Dans un article récent cité par Bloomberg, Alicia Garcia Herrero, économiste en chef pour la région Asie-Pacifique chez Natixis, a déclaré : « Le dilemme de l’Asie face à la guerre commerciale de Trump réside dans sa dépendance à l’égard de la demande finale américaine tout en s’appuyant sur la valeur ajoutée de la Chine dans la production nationale. » Le Vietnam, le Cambodge et Taïwan sont parmi les pays les plus exposés.

La guerre commerciale comporte une composante militaire importante. Elle vise à forcer les pays, en particulier en Asie, qui ont cherché à maintenir un équilibre stratégique entre Washington et Pékin, à sortir de leur neutralité et à s’aligner plus directement sur les préparatifs de guerre des États-Unis contre la Chine.

Pékin en est clairement conscient et pourrait bien réagir.

L’économiste de Bloomberg Rana Sajedi a noté : « La question qui se pose maintenant est de savoir ce que va faire la Chine. Pékin a clairement indiqué qu’il réagirait aux accords qui porteraient atteinte aux intérêts chinois, et la décision d’accepter des droits de douane plus élevés sur les marchandises considérées comme “transbordées” via le Vietnam pourrait entrer dans cette catégorie. »

D’un autre côté, elle pourrait décider de ne pas intervenir, ne souhaitant pas perturber le délicat équilibre stratégique en Asie du Sud-Est. Quoi qu’il en soit, la question va se poser à nouveau, car les États-Unis font pression pour que des mesures anti-chinoises soient incluses dans tout accord avec les puissances européennes.

De telles mesures faisaient partie de l’accord conclu avec le Royaume-Uni en mai. Elles comprenaient des exigences en matière de sécurité de la chaîne d’approvisionnement, selon lesquelles des secteurs tels que l’acier, les produits pharmaceutiques et l’aérospatiale ne devaient pas s’approvisionner auprès de la Chine ni dépendre de ses intrants.

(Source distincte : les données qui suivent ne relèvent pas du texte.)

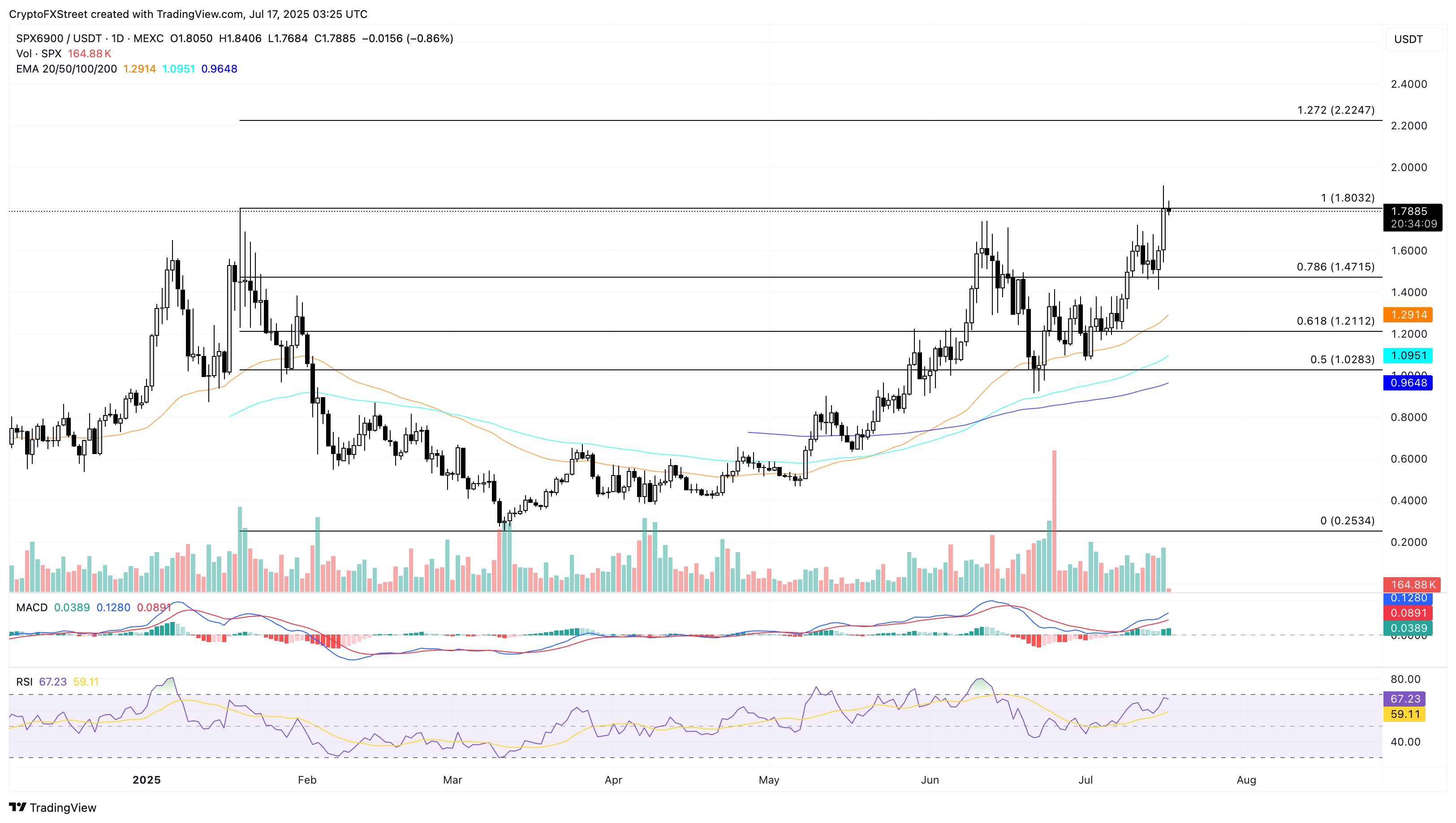
Task: Click the 0.786 (1.4715) Fibonacci level label
Action: coord(1335,267)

L’accord engageait le Royaume-Uni et les États-Unis à renforcer leur coopération en matière de sécurité des investissements et de contrôle des exportations. Il stipulait qu’une action coordonnée devait être menée pour lutter contre les « politiques non commerciales de pays tiers » : une expression codée pour désigner la Chine.

Il précisait également que les réductions tarifaires sur les exportations britanniques telles que les voitures et les métaux étaient subordonnées au respect des exigences de sécurité nationale des États-Unis. Ces dispositions ne se limiteront pas au Royaume-Uni.